After being accused of violating its users’ rights to control how their names, photographs and likenesses are used, Facebook has agreed to pay $10 million to charity.
Facebook was sued by a group of five users who alleged that the site’s “Sponsored Stories” violated California law. If you’re even a somewhat savvy Facebook browser, you’ve probably noticed Sponsored Stories popping up on the side of your news feed. They’re advertisements that appear on the site containing the name and profile picture of a user’s Facebook friend, stating that said friend “likes” the item being advertised.
Not only is this often not true, but Facebook also wasn’t paying users being used in the ads as referrals or allowing them to opt out.

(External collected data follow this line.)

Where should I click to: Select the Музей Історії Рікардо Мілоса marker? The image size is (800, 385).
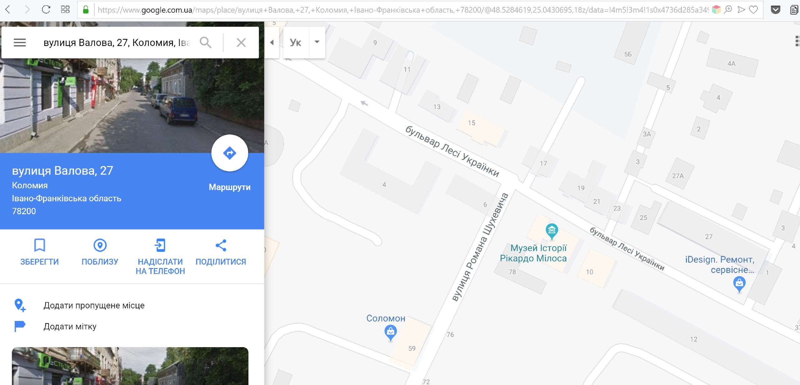pos(552,231)
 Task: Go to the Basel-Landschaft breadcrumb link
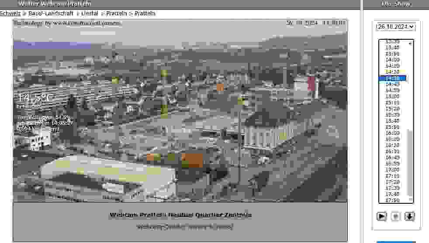tap(51, 14)
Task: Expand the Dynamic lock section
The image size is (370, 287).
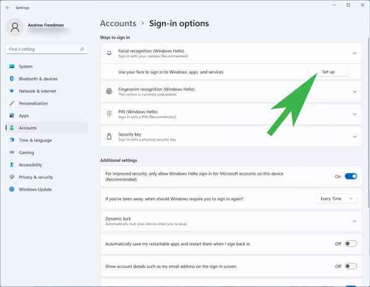Action: pos(355,221)
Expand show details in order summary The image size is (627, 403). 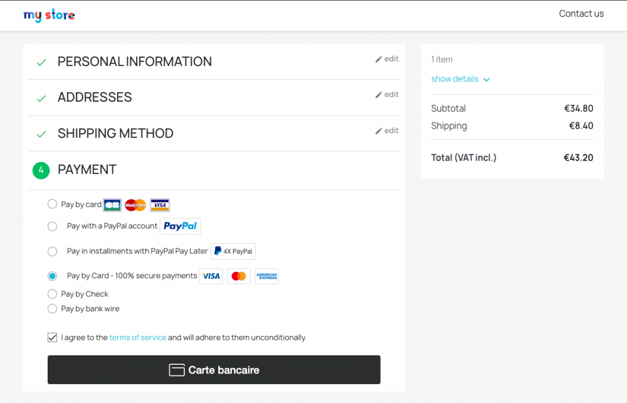pos(460,79)
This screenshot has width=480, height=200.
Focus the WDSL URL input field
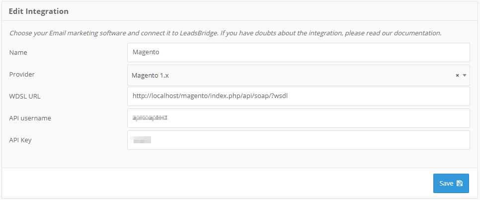(299, 96)
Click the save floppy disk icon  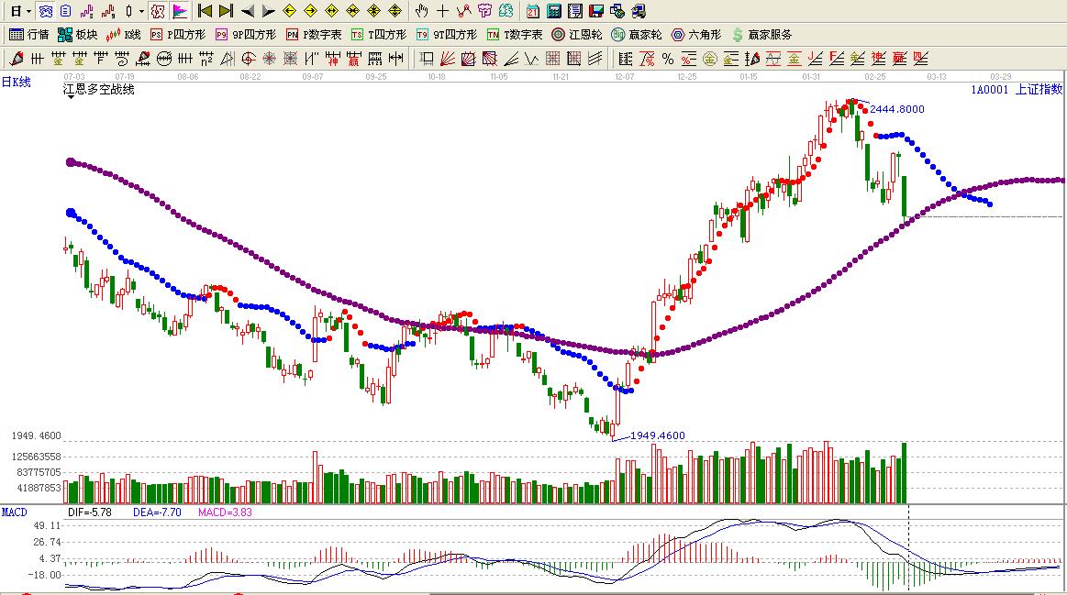596,11
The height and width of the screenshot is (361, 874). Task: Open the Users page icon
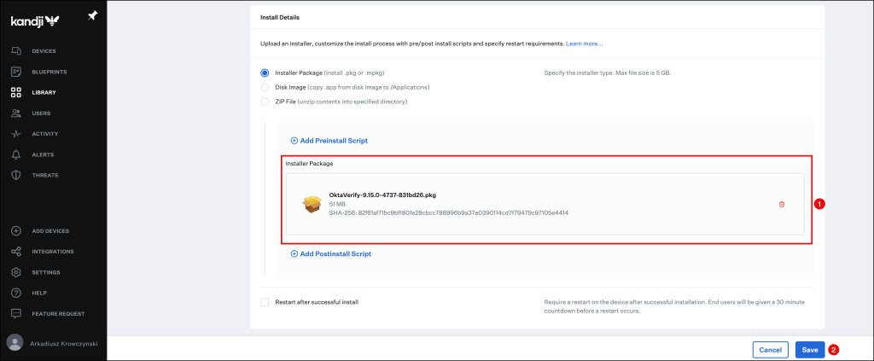coord(15,113)
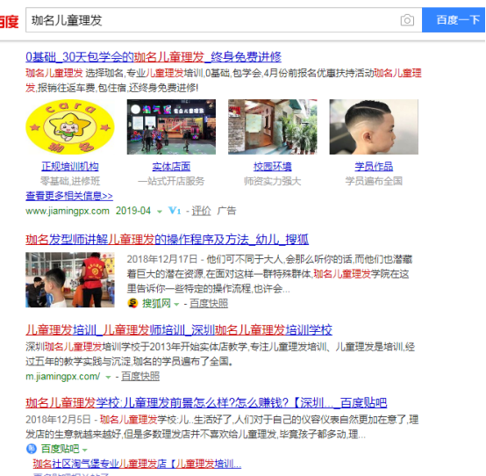Expand dropdown arrow after m.jiamingpx.com/
Screen dimensions: 486x476
(x=108, y=378)
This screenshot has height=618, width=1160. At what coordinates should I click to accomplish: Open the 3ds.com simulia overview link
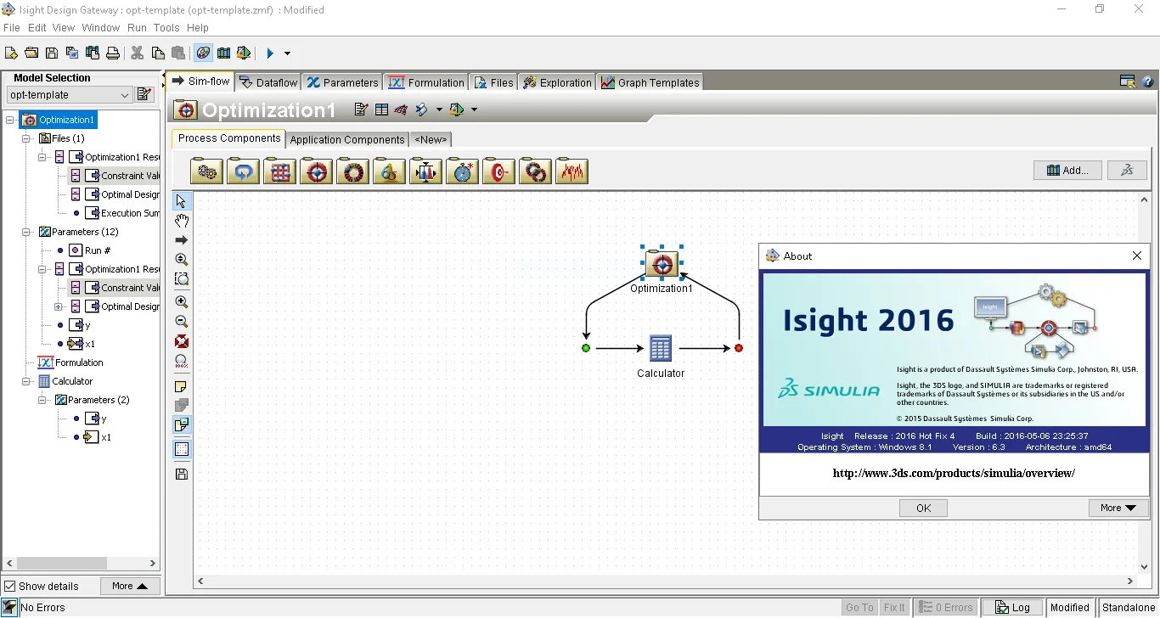pyautogui.click(x=954, y=473)
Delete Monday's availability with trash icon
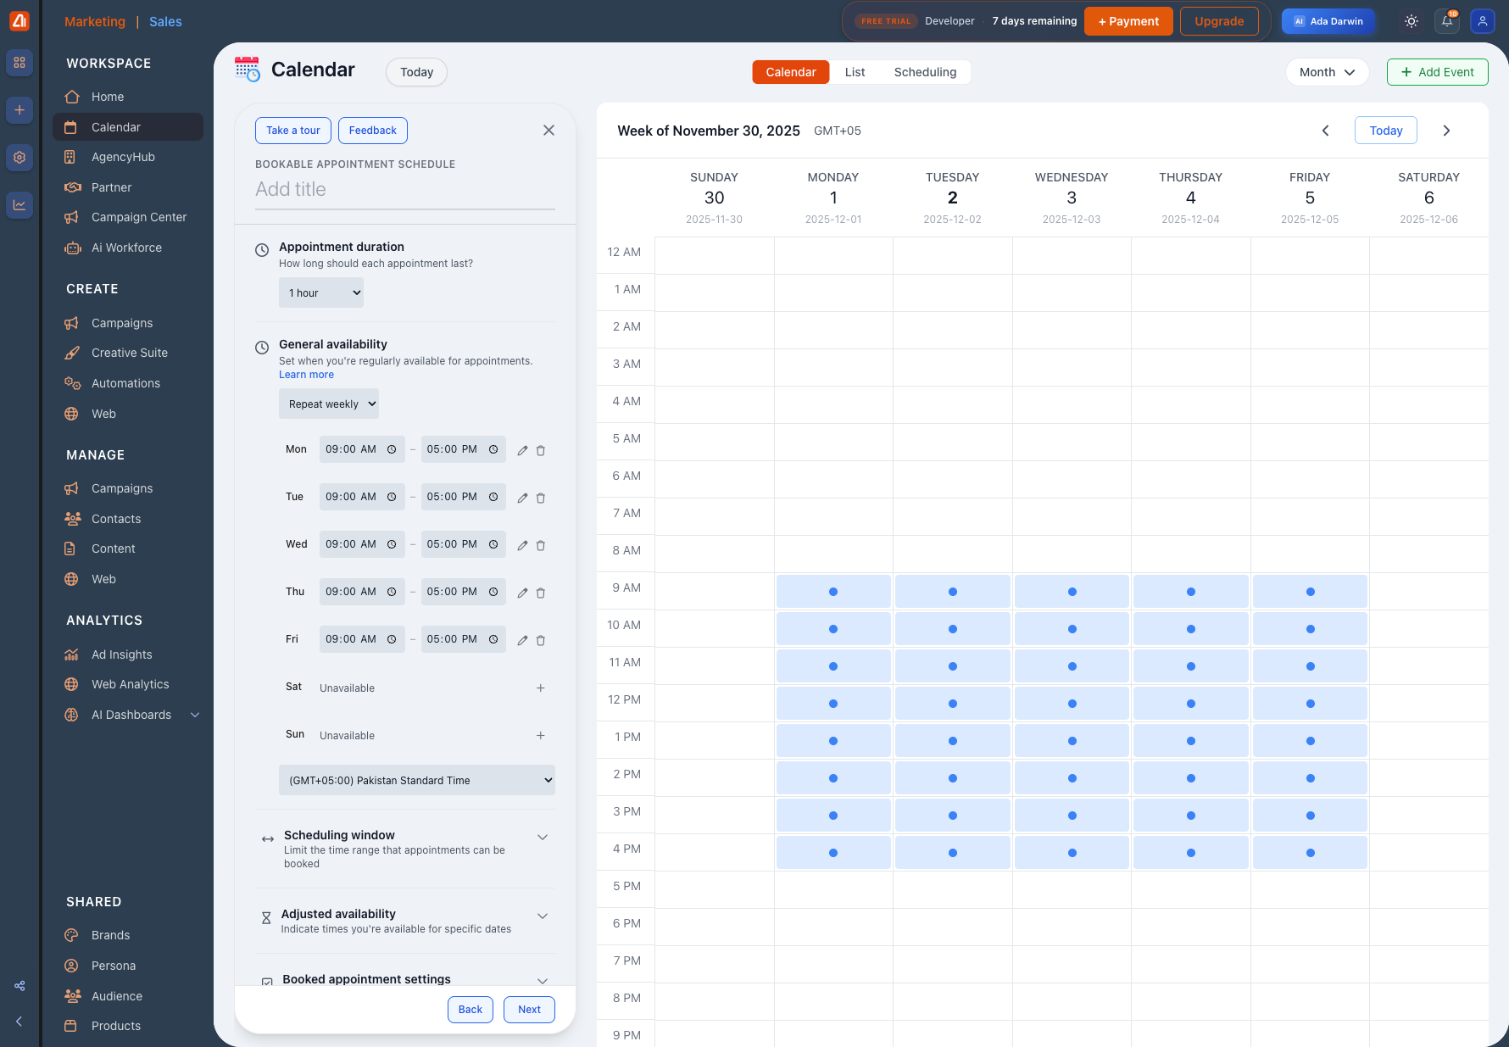 tap(541, 450)
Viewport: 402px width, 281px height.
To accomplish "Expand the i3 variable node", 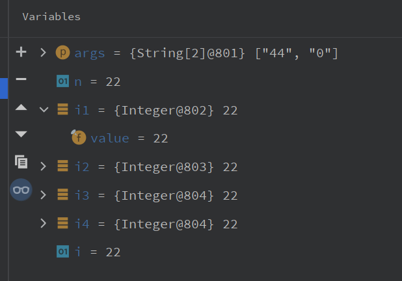I will coord(44,194).
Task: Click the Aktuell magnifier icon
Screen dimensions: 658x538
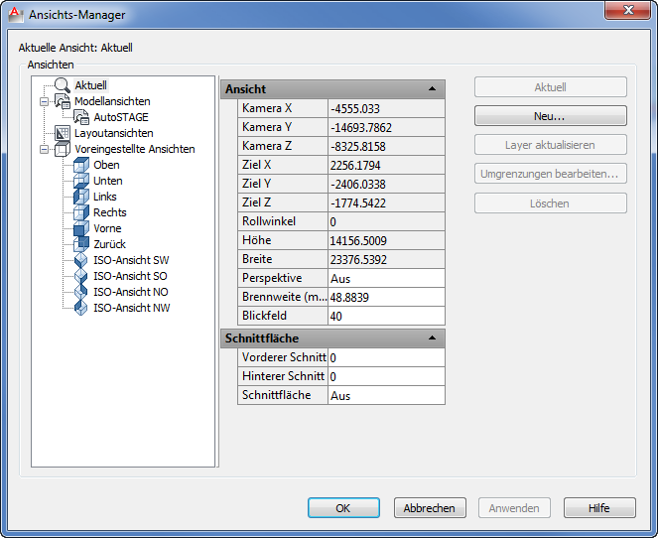Action: tap(62, 85)
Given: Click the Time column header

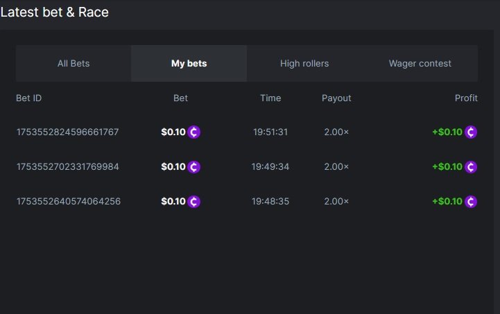Looking at the screenshot, I should point(270,98).
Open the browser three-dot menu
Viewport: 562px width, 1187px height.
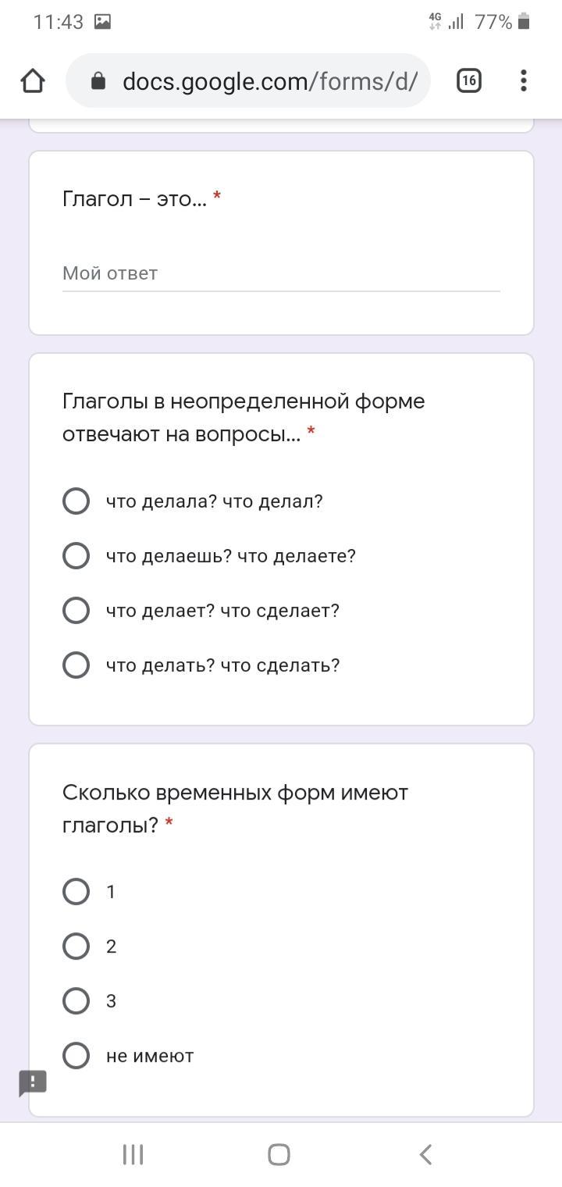[x=523, y=80]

Court documents quote Facebook COO Sheryl Sandberg saying that the value of a friend-endorsed Sponsored Story has two to three times more value than a standard Facebook.com ad. Mark Zuckerberg was quoted as referring to a trusted referral as the “Holy Grail” of advertising.
US District Judge Lucy Koh found that the plaintiffs proved that Facebook could cause economic injury by using people’s names, likenesses and pictures in Sponsored Stories.
With its recent IPO drama, the expansion of its Menlo Park headquarters, the purchase of Instagram and rumors of upcoming purchases and launches swirling, Facebook surely would have rather held on to the $10 million settlement. But the company should consider itself lucky—previous court documents state that the proposed class-action lawsuit could have included just about one of every three Americans, leading to a possible payout of billions of dollars.
Although the lawsuit was actually settled last month, it was just made public over the weekend with the release of court documents.